The task | Nothing but the line containing "Home (634, 77)" and the lines after it in the entries below should appear, each repeated exactly.
:::::
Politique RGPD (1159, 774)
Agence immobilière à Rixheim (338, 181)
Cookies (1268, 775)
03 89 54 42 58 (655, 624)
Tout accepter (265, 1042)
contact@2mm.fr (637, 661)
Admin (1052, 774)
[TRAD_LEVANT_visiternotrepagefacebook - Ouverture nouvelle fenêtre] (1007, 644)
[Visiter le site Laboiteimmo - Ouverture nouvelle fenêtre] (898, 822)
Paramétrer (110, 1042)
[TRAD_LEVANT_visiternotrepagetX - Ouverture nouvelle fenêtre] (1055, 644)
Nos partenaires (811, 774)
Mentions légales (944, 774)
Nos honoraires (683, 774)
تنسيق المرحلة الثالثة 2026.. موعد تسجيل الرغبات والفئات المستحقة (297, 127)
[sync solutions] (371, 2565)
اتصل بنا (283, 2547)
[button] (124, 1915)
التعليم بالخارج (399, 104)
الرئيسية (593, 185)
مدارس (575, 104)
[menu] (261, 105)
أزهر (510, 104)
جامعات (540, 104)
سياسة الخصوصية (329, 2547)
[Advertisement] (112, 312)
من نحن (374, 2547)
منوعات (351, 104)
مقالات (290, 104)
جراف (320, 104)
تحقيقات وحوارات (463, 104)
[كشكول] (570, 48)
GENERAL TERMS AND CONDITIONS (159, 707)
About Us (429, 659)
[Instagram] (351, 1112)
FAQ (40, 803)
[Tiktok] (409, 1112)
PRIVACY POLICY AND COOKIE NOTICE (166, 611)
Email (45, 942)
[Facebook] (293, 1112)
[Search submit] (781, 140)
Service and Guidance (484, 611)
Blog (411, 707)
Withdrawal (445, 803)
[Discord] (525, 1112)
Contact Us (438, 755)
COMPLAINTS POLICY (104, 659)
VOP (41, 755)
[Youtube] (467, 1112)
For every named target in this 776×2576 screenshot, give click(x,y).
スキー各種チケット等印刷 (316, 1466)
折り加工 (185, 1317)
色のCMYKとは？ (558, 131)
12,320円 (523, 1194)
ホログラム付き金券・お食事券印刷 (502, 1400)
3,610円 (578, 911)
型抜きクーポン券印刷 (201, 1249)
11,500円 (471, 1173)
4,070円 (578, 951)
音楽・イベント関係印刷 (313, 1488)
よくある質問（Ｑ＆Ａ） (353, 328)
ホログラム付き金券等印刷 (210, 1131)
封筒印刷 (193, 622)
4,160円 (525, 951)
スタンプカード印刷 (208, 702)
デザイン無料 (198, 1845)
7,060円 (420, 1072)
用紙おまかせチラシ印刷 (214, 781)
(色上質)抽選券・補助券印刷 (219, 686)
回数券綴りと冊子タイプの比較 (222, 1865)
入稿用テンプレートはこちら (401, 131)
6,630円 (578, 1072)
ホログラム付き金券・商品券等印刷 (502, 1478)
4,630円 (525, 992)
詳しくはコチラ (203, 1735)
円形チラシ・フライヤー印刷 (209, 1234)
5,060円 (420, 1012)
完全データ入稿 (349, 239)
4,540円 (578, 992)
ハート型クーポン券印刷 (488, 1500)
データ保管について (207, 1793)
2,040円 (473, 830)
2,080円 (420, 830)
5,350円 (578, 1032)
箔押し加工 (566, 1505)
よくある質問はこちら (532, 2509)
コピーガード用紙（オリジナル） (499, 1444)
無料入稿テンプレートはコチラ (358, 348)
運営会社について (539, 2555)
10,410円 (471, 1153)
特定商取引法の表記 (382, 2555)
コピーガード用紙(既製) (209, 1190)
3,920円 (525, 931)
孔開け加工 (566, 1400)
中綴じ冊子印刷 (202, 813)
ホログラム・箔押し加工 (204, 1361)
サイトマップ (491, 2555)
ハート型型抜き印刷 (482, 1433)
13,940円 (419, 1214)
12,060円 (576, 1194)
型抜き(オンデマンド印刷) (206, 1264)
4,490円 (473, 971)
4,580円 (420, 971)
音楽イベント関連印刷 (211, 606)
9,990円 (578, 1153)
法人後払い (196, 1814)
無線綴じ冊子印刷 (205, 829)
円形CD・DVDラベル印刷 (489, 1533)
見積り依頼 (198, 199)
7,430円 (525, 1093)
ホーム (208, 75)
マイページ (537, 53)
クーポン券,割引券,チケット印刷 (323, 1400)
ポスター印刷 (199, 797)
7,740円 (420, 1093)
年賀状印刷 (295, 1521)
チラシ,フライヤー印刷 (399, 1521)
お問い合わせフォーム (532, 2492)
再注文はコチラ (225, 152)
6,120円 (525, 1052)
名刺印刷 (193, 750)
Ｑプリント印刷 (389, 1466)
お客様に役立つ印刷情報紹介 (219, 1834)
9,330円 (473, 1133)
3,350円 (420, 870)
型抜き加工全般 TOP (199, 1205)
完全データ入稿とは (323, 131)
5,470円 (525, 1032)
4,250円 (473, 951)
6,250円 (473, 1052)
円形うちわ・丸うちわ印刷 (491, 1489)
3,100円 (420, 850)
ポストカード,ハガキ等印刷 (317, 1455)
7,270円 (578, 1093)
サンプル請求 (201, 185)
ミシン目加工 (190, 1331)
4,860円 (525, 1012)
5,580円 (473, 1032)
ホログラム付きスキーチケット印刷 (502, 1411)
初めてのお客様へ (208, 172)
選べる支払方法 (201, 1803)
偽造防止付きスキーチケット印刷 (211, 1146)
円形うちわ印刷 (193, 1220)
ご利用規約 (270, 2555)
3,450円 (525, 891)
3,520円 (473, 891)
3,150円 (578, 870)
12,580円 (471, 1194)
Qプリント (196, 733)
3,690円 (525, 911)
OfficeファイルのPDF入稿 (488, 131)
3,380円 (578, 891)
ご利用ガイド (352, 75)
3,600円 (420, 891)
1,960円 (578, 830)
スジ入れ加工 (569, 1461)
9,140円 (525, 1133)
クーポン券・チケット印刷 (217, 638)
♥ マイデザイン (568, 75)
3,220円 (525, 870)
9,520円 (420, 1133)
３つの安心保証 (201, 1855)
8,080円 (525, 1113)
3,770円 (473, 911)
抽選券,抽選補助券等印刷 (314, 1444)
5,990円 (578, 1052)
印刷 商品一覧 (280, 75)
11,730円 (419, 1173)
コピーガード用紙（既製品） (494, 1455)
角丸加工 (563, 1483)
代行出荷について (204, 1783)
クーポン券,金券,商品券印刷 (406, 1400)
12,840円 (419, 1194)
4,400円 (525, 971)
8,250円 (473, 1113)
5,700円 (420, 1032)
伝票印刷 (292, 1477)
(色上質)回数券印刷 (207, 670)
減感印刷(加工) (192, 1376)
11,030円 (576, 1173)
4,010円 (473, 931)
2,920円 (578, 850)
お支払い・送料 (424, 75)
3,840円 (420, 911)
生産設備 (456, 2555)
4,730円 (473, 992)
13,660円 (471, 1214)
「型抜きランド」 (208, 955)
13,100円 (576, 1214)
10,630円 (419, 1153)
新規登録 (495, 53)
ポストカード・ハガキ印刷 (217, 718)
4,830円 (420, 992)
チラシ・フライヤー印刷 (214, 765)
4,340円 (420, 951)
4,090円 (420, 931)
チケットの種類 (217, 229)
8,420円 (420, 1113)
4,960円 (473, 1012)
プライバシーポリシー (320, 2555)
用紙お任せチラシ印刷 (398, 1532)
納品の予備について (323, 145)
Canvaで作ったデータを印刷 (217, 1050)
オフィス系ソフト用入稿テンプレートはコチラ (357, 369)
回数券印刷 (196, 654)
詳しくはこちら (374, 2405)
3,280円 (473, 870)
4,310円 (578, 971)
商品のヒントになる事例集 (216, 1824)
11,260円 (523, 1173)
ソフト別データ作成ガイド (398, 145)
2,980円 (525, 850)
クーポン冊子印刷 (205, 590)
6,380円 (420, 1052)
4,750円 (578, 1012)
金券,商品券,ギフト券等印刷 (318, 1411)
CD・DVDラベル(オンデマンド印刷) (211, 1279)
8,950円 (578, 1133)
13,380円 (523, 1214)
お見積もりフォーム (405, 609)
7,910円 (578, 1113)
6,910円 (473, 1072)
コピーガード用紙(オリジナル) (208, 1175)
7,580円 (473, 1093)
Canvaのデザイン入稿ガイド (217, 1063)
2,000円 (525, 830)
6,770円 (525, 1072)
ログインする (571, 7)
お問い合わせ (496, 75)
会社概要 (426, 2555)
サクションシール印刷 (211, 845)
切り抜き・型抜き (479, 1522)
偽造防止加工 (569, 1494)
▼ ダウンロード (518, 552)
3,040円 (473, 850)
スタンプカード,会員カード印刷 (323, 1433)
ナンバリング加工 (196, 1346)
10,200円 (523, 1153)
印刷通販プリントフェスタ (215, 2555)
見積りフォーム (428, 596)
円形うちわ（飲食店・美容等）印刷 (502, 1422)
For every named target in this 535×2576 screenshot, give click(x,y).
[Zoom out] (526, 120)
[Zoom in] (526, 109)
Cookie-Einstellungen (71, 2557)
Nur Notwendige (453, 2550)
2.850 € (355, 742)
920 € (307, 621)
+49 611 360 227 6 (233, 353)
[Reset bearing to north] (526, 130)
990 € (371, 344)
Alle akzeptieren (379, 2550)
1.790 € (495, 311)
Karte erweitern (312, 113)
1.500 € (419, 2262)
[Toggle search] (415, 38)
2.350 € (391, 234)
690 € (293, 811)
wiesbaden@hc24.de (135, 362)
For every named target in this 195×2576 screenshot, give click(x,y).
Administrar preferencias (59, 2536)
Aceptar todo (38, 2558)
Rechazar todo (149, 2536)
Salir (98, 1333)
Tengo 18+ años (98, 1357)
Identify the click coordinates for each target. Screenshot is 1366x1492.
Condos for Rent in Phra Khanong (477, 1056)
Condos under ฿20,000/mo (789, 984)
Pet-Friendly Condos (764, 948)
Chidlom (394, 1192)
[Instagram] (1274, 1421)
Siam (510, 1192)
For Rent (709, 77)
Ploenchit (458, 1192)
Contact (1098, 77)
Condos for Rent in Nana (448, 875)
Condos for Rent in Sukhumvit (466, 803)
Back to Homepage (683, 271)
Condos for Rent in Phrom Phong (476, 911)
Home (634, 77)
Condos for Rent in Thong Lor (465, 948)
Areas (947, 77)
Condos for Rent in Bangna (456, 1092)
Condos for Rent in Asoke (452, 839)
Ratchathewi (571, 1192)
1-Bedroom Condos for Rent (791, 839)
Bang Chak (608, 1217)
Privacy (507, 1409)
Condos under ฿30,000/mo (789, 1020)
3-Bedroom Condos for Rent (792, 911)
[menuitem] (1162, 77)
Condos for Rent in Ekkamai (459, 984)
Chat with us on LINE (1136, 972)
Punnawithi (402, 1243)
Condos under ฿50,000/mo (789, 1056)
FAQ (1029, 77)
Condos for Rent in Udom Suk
:::::
Final answer |
Home (634, 77)
Condos for Rent in Thong Lor (465, 948)
Areas (947, 77)
Condos for Rent in Bangna (456, 1092)
Condos for Rent in Asoke (452, 839)
Ratchathewi (571, 1192)
1-Bedroom Condos for Rent (791, 839)
Bang Chak (608, 1217)
Privacy (507, 1409)
Condos under ฿30,000/mo (789, 1020)
3-Bedroom Condos for Rent (792, 911)
[menuitem] (1162, 77)
Condos for Rent in Ekkamai (459, 984)
Chat with us on LINE (1136, 972)
Punnawithi (402, 1243)
Condos under ฿50,000/mo (789, 1056)
FAQ (1029, 77)
Condos for Rent in Udom Suk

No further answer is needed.